Rudy Giuliani Biography

PHOTO: Rudy Giuliani

Rudolph William Giuliani is the grandson of Italian immigrants. He studied political science and philosophy at Manhattan College, and Law at New York University.

He made his debut on 28 May 1944 in Brooklyn, New York into an American-Italian family that mainly consisted of policemen and firefighters. His mother was called Helen and his father Harold.

Harold Giuliani moved his family to Long Island when Rudy was seven-years-old in a bid to distance them from his former work at his brother's mob-connected loan shark business.

Determined that his son should not make the same mistakes, Harold instilled in his children a deep respect for authority, order and personal property.

After his education at Manhattan College and New York University Law School, Giuliani landed a job as an assistant United States attorney in the southern district of New York, gradually moving up the ladder until he was responsible for the narcotics unit, as chief of staff, before being promoted to executive US attorney.

In 1968, he married his second cousin Regina Peruggi but they separated in the mid-1970s and divorced in 1982.

Giuliani headed to Washington DC, in 1975, to work as the associate deputy attorney general and chief of staff, for Deputy Attorney General, Harold R. Tyler. When Jimmy Carter became president in 1976, Giuliani, now a Republican, left for New York.

Giuliani returned to his job as attorney general in the Reagan administration of 1981.Following his divorce, he married TV personality Donna Hanover in 1982, with whom he had two children. He again returned to New York in 1983, to take up a post as a district attorney.

He was unsuccessful in the race for mayor of New York in 1989, however, he won the election in 1993, becoming the first Republican mayor in twenty years. During his first term in office, he reduced the city's crime rates by a third, cut the murder rate by half, lowered the number of police shootings by 40 per cent and decreased violence in jails by 95 per cent. He was re-elected in 1997.

Under Giuliani's leadership, crime figures were reduced dramatically, However, his policy of 'zero tolerance' (tough penalties for minor offences) was criticised as draconian and racist. He also launched a tough crack-down on homelessness and the sex industry, concentrating on the visibility of the problem, rather than helping its victims.

Giuliani campaigned for the position of New York State senior senator against Democrat Hillary Rodham Clinton in 2000, but withdrew, after he was diagnosed with the early stages of prostate cancer.
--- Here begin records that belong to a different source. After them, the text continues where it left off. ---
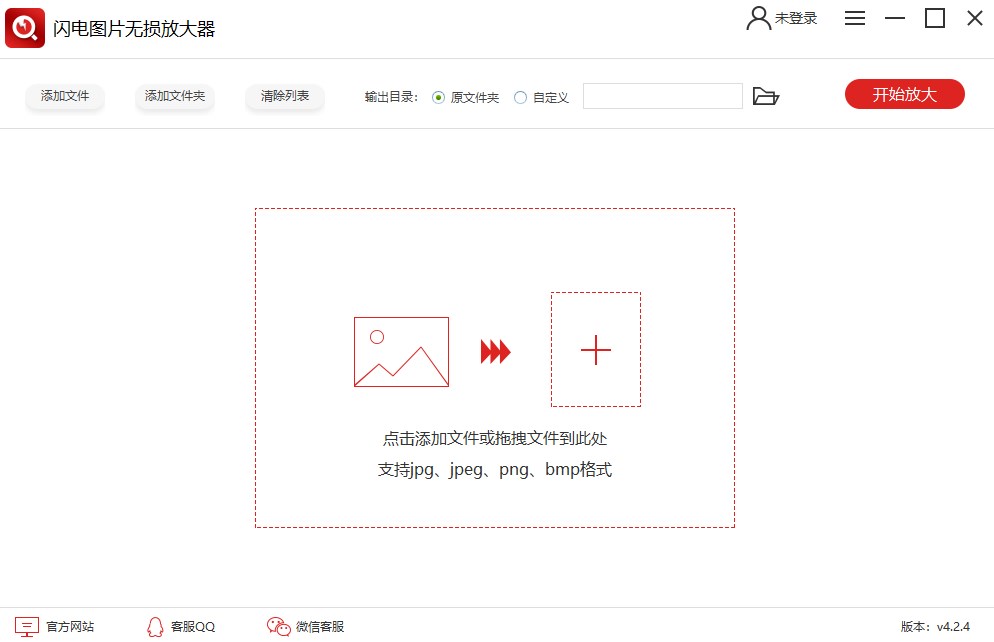
Task: Select the 自定义 output radio button
Action: pos(520,96)
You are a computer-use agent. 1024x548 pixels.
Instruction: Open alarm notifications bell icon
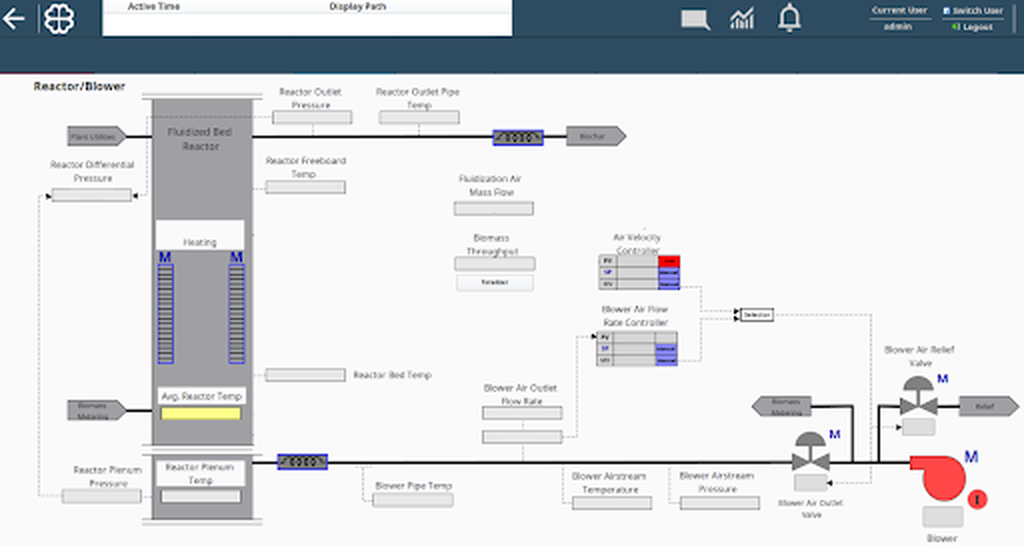[790, 18]
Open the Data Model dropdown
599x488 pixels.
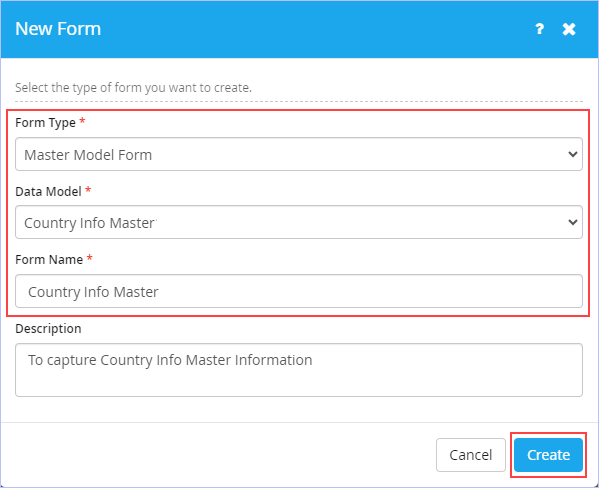tap(299, 222)
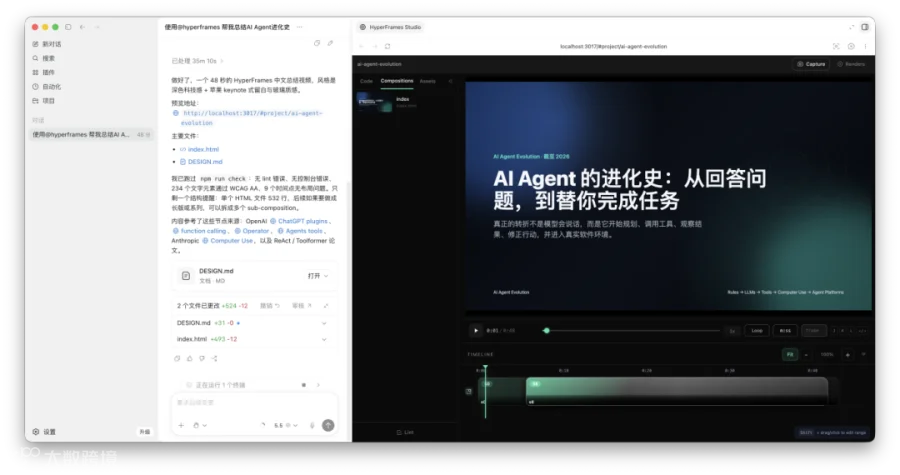This screenshot has height=475, width=900.
Task: Toggle the Loop playback button
Action: pyautogui.click(x=757, y=330)
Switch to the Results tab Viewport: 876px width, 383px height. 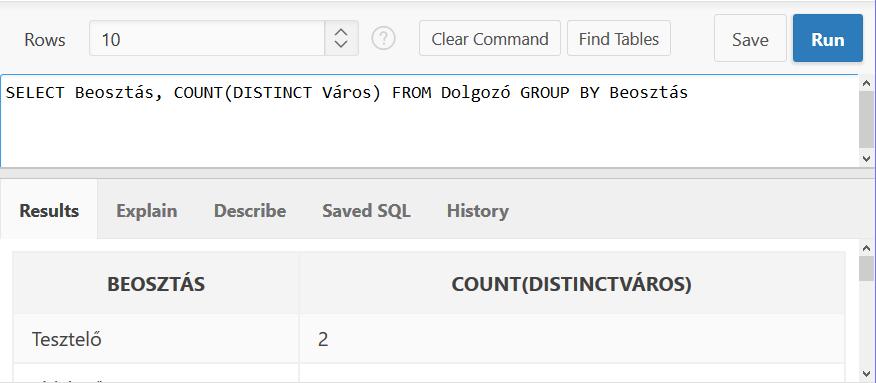pos(49,210)
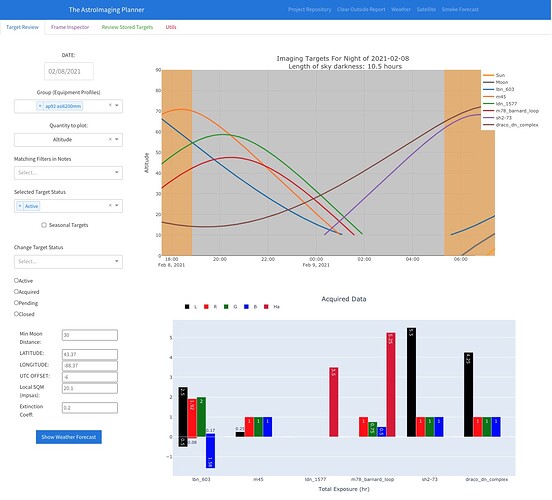Toggle the m45 trace in altitude legend
This screenshot has height=500, width=552.
pyautogui.click(x=495, y=96)
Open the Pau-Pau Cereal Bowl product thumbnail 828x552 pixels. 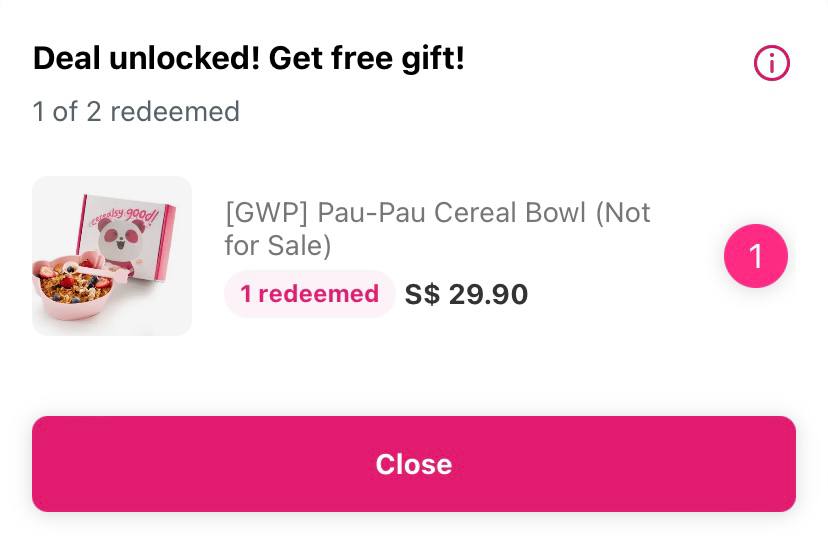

Giuliani also became tabloid fodder when he separated from his wife of eleven years, after his extra marital affairs were revealed. He was involved with Judith Nathan, who he married in 2003 after his divorce from Hanover was finalised in 2002.

The terrorist attacks of 11th September 2001 wiped away all doubts associated with Giuliani. He became a symbol of New York's survival, and received much praise for his speeches and public appearances.

Arriving at the scene after the second plane hit the Twin Towers, Giuliani led rescue operations that saved as many as 20,000 lives. He also became the voice of reassurance and consolation saying: "Tomorrow New York is going to be here. And we're going to rebuild, and we're going to be stronger than we were before ... I want the people of New York to be an example to the rest of the country, and the rest of the world, that terrorism can't stop us."

Due to his leadership during this period, he will be remembered as one of the greatest mayors in New York's history. He left office on 31 December 2001 and was replaced by Michael Bloomberg, who was endorsed by Giuliani.

In 2008, he ran for the Republican presidential nomination but despite being an early forerunner, his campaign lost momentum and he dropped out. It was rumoured that he would be running again in 2012 but he decided otherwise.